2.1 What Is Oracle Machine Learning for Python

Oracle Machine Learning for Python (OML4Py) provides a Python API to Oracle’s in-database machine learning algorithms, enabling scalable, high-performance model building and scoring directly where the data resides. In addition, OML4Py supports data transformations and statistical, machine learning, and graphical analysis on data stored in or accessible through Oracle AI Database. You can run user-defined Python functions through database-spawned and controlled Python engines, with optional built-in data-parallelism and task-parallelism. This embedded execution functionality enables calling user-defined functions from SQL, and on Autonomous Database, from REST. OML4Py also supports Automated Machine Learning (AutoML) for algorithm and feature selection, and model tuning and selection. You can further augment the built-in functionality with third-party packages from the Python ecosystem.

OML4Py is a Python module that enables Python users to manipulate data in database tables and views using Python syntax. OML4Py functions and methods transparently translate a select set of Python functions into SQL for in-database execution.

OML4Py is available in the following Oracle AI Database environments:

  • OML4Py is available in the Python interpreter in Oracle Machine Learning Notebooks in your Oracle Autonomous Database. For more information, see Use the Python Interpreter in a Notebook Paragraph in Using Oracle Machine Learning Notebooks.
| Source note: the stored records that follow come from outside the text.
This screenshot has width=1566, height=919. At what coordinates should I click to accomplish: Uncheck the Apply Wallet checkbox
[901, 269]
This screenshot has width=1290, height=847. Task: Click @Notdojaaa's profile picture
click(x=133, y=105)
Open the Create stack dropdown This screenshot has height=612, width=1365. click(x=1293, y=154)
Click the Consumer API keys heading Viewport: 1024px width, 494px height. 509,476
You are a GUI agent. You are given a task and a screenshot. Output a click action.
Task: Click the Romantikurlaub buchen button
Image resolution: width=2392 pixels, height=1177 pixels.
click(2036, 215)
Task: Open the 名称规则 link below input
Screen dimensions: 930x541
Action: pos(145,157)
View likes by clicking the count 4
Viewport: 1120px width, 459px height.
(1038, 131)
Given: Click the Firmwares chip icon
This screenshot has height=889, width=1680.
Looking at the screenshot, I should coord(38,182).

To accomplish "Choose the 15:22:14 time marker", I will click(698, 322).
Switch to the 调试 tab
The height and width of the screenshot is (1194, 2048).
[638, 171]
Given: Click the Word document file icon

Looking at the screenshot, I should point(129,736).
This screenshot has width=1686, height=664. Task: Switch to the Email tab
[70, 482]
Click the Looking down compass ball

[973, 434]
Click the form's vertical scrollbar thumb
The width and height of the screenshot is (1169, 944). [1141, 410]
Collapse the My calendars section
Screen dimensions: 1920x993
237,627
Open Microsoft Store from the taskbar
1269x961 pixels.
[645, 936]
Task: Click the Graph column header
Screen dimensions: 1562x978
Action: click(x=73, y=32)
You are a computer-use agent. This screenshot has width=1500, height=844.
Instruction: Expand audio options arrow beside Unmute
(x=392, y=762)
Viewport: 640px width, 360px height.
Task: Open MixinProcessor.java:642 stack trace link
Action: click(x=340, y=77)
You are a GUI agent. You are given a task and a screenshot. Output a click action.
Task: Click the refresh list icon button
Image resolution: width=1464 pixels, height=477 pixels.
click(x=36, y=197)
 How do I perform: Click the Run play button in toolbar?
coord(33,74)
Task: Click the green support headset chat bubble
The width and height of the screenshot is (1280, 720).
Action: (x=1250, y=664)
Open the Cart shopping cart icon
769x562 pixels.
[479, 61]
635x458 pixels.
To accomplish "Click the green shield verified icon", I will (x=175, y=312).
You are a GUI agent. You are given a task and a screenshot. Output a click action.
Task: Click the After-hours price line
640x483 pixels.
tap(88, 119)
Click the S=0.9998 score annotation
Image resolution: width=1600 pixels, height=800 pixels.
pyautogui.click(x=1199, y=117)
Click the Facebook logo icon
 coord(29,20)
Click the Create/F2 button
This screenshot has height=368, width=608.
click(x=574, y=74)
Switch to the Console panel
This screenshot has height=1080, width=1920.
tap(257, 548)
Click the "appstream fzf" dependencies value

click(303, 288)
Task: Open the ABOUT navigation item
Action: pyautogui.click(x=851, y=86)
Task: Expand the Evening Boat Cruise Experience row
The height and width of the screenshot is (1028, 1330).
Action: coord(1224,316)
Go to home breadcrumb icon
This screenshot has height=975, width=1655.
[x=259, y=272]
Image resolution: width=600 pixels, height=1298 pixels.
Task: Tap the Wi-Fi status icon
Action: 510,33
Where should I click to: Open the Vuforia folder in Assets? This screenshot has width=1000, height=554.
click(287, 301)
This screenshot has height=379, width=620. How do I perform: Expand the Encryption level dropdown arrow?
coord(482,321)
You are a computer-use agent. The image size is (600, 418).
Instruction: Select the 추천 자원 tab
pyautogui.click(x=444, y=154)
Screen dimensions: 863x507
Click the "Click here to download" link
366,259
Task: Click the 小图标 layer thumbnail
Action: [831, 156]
  • An OML4Py client connection to OML4Py in an on-premises Oracle AI Database instance.

    For this environment, you must install Python, the required Python libraries, and the OML4Py server components in the database, and you must install the OML4Py client. See Install OML4Py for On-Premises Databases.

Designed for problems involving both large and small volumes of data, OML4Py integrates Python with the database. With OML4Py, you can do the following:

  • Run overloaded Python functions and use native Python syntax to manipulate in-database data, without having to learn SQL.

  • Use Automated Machine Learning (AutoML) to enhance user productivity and machine learning results through automated algorithm and feature selection, as well as model tuning and selection.

  • Use Embedded Python Execution to run user-defined Python functions in Python engines spawned and managed by the database environment. The user-defined functions and data are automatically loaded to the engines as required, and when data-parallel and task-parallel execution is enabled. Develop, refine, and deploy user-defined Python functions and machine learning models that leverage the parallelism and scalability of the database to automate data preparation and machine learning.

  • Use a natural Python interface to build in-database machine learning models.